◆ **SOURCE EXTRACT**
-----

I think that I’ve mentioned here before that I talk to a ton of UX professionals (lucky me) day in and day out. I hear a lot of frustrations, complaints, successes and failures. A good deal of the frustrations that I hear center around people not having the opportunity to either learn or exercise the real tools in our job, including things like personas, task analysis, scenario creation, in short, everything except wireframes. Some people think that they should go independent so that they can own the client work themselves, however most realize they are not yet ready. Either way you look at it, there is one key ingredient that we need in order to lessen our frustrations, learn and exercise the UX methodologies that we want, and just plain be happier in our work. We need to learn the ins and outs of the software development lifecycle.
When I say the software development lifecycle, I don’t just mean the labels on the page of who does what when, I mean the reason why we do the things to begin with. For example QA writes tests cases to ensure all the use cases are properly functioning and the code is ready to release. Developers have local, development, QA and production environments so that each release can be accounted for. The release schedule is every 6 weeks because of infrastructure builds… these types of ins and outs. The problems of not understanding the overall process (not just the UX process) of how our designs come to life are extensive. The main ones that I’m seeing are first, UXers become frustrated when it’s “too late” to use their updated designs, do testing, etc. They are frustrated mostly because they have no idea why something is late and more importantly they don’t know how to question the timeframe. Secondly UXers are frustrated because there is never time or opportunity to learn and/or exercise “real” UX work, just wireframes and interface designs.

-----

◆ **WORK INSTRUCTIONS**
1. Answer these questions from the passage on UX work:
(a) Why do some people think they should go independent?
(b) What does QA write test cases to ensure?
(c) How often is the release schedule, and what is the stated reason?
2. Repeat everything in the passage on UX work from "I think that" down to "software development lifecycle.".

-----

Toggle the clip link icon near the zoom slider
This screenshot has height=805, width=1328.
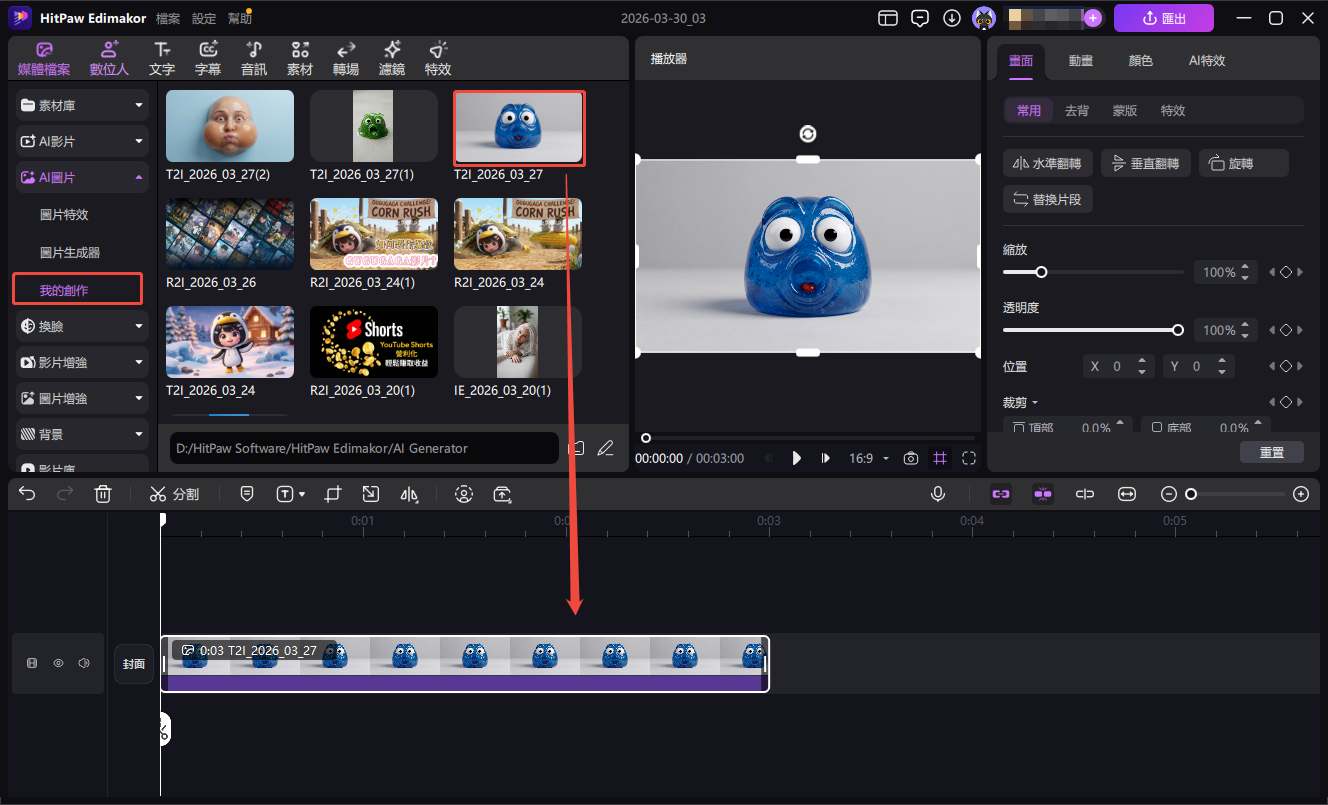(x=1085, y=493)
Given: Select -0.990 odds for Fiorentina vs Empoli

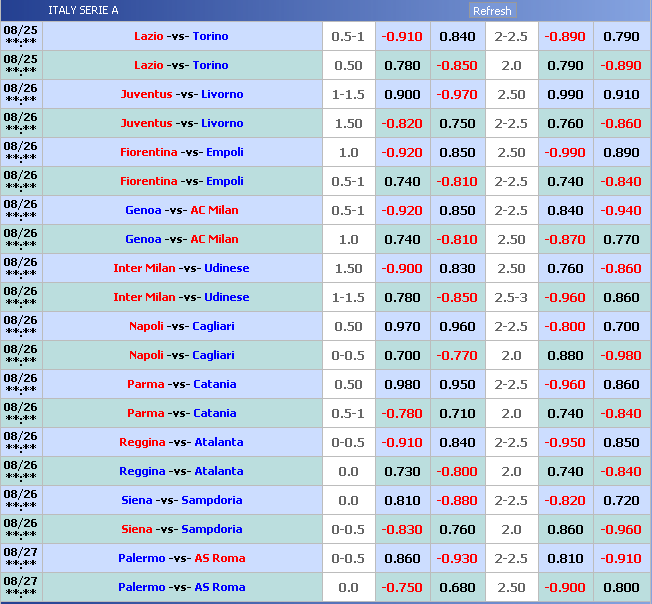Looking at the screenshot, I should pos(565,152).
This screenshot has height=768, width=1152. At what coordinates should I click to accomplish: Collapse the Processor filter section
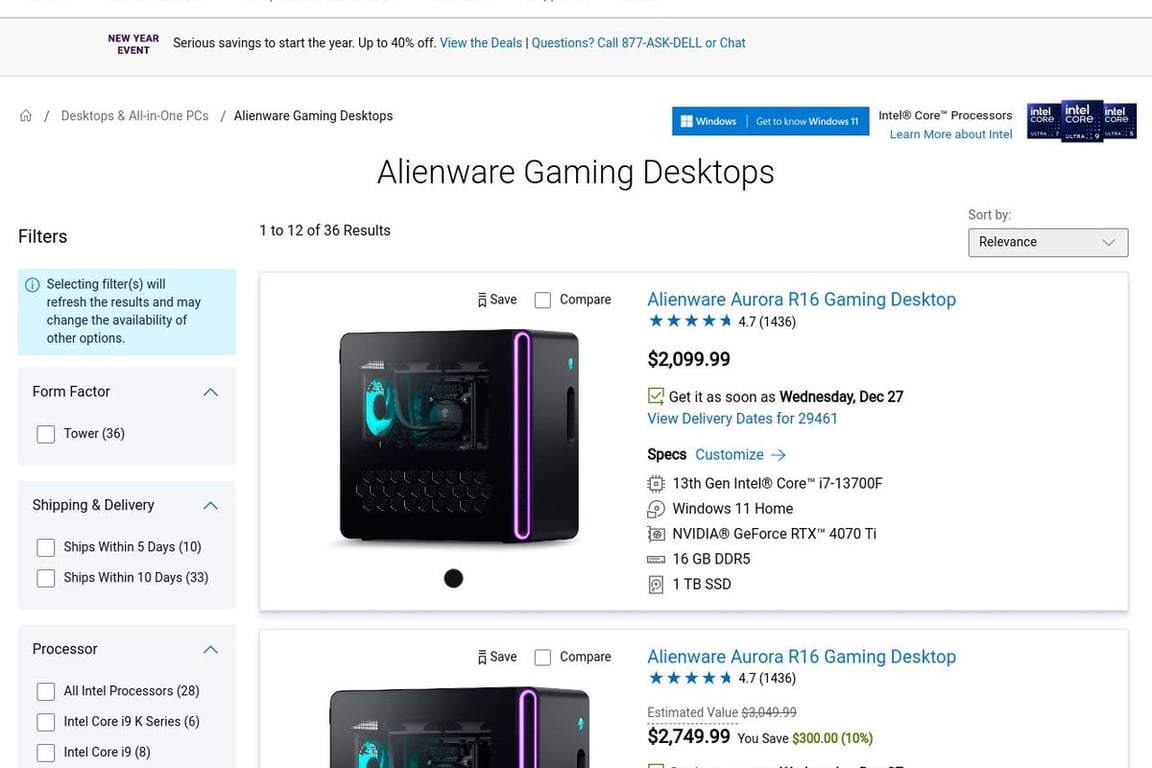[210, 649]
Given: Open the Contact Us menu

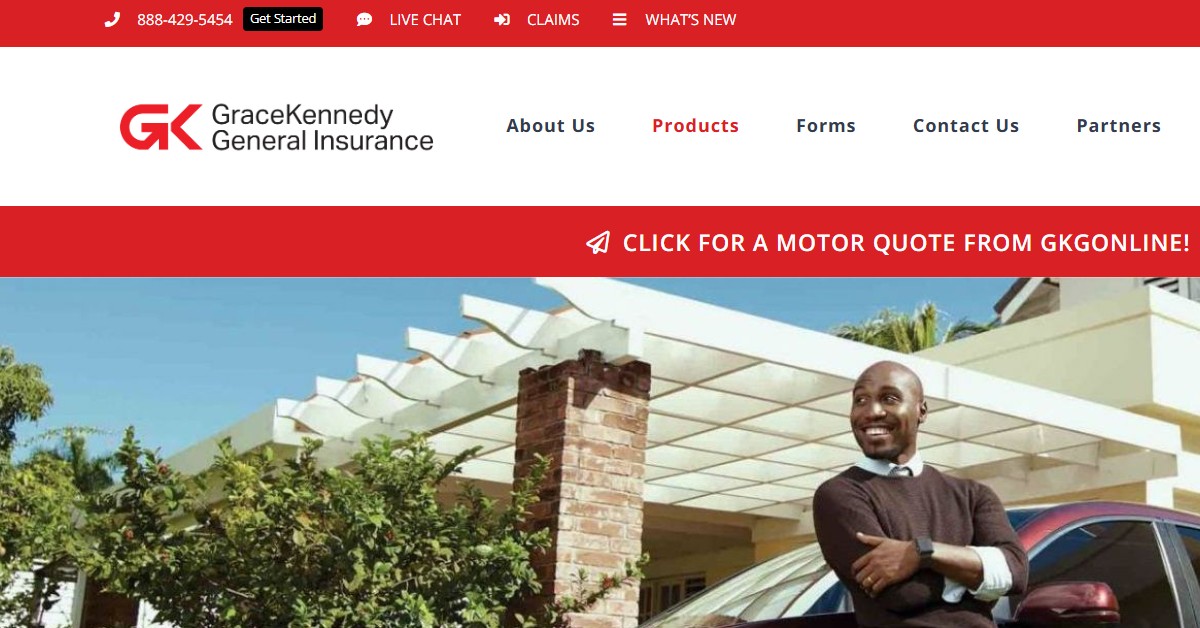Looking at the screenshot, I should tap(966, 126).
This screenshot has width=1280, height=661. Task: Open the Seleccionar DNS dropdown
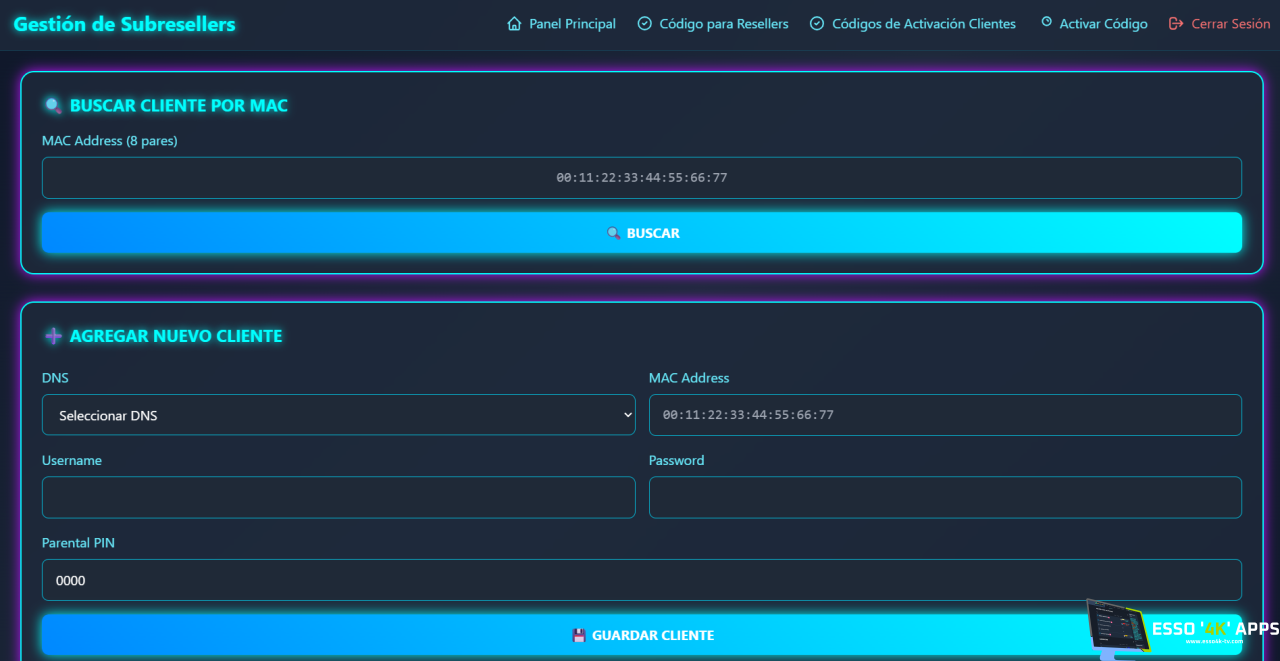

-----

◆ **RESULTS OF THE TASKS**
1.
(a) So that they can own the client work themselves.
(b) That all the use cases are properly functioning and the code is ready to release.
(c) Every 6 weeks, because of infrastructure builds.

2.
I think that I’ve mentioned here before that I talk to a ton of UX professionals (lucky me) day in and day out. I hear a lot of frustrations, complaints, successes and failures. A good deal of the frustrations that I hear center around people not having the opportunity to either learn or exercise the real tools in our job, including things like personas, task analysis, scenario creation, in short, everything except wireframes. Some people think that they should go independent so that they can own the client work themselves, however most realize they are not yet ready. Either way you look at it, there is one key ingredient that we need in order to lessen our frustrations, learn and exercise the UX methodologies that we want, and just plain be happier in our work. We need to learn the ins and outs of the software development lifecycle.